"No me echaré atrás", "¡seguimos!". El tuit con el que Puigdemont ha querido contrarrestar sus mensajes de claudicación cazados al vuelo por la cámara de Ana Rosa recuerda a los esfuerzos del boxeador destruido que, hecho un guiñapo, aún trata de convencer al árbitro de que no pare la pelea porque está en condiciones de continuar. Da pena más que otra cosa.
Es un poco también como el chulo de piscina que tras exhibir su musculatura desde lo alto del trampolín se abre la cabeza en el salto y vuelve diciendo que no ha pasado nada, que no duele, cuando la verdad es que está para que se lo lleve la ambulancia sin perder un minuto. Patético.
Quizás como el espontáneo que se echa al albero y al que el toro cornea, arrastra y pisotea cual dominguillo, y tras salir milagrosamente vivo intenta, maltrecho, un gesto taurino, un desplante al mercancías que acaba de pasarle por encima. Bochornoso.
El tuit autojustificativo de Puigdemont es un tuit post mortem.
No han faltado quienes, como el recluta patoso Comín, han anunciado denuncias por "revelación de secretos" y se han puesto a rastrear de inmediato cuántos países del universo consideran delito grabar a un tío mirando el móvil en un lugar público al que han sido convocados expresamente todos los medios de comunicación.
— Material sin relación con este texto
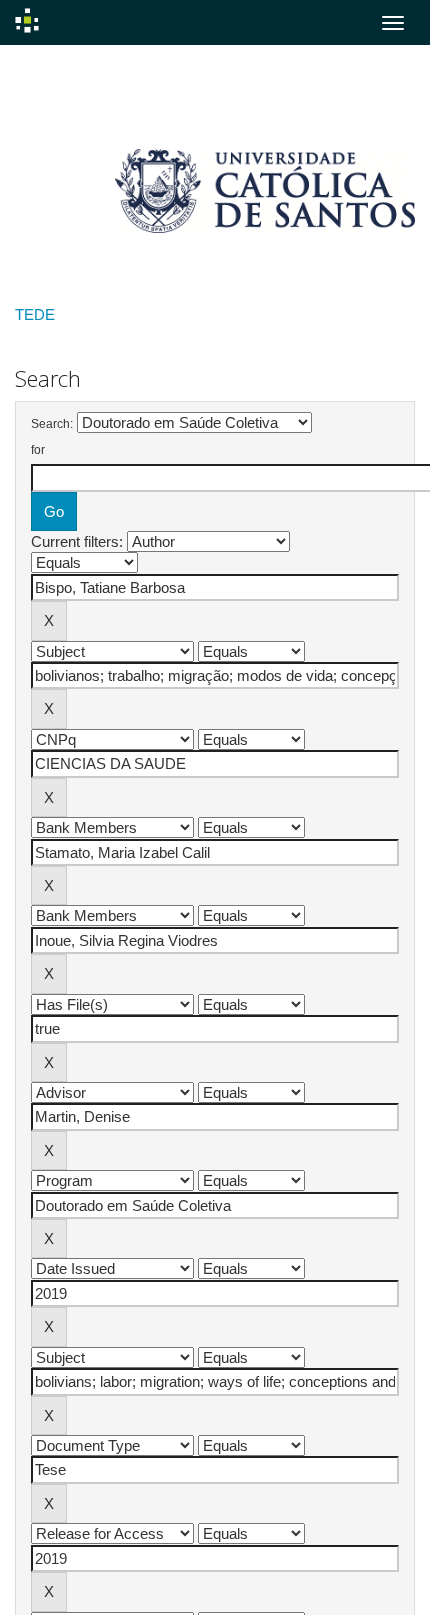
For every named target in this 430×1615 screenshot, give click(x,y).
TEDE (35, 314)
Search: (52, 424)
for (38, 450)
Coinciden estos detectives, uno arriba uno abajo, con los que consideraban poco menos que crimen de lesa humanidad aquel comentario de "al osito ya verás cómo lo van a poner", compartido por tres agentes cachondos pillados por otra cámara el día del traslado de Junqueras a la cárcel.
El titán capaz de sostener sobre sus espaldas la república catalana en el exilio, de protagonizar proezas como la investidura telemática; el coloso que alardeaba de tener en jaque al Estado, de burlar a los agentes del CNI y de pitorrearse de los jueces del Supremo; el genio que se permitía dar lecciones de ética y de democracia a Europa se ha despeñado de la forma más estúpida. Y para excusarse se nos ha declarado "humano". Quién lo hubiera dicho.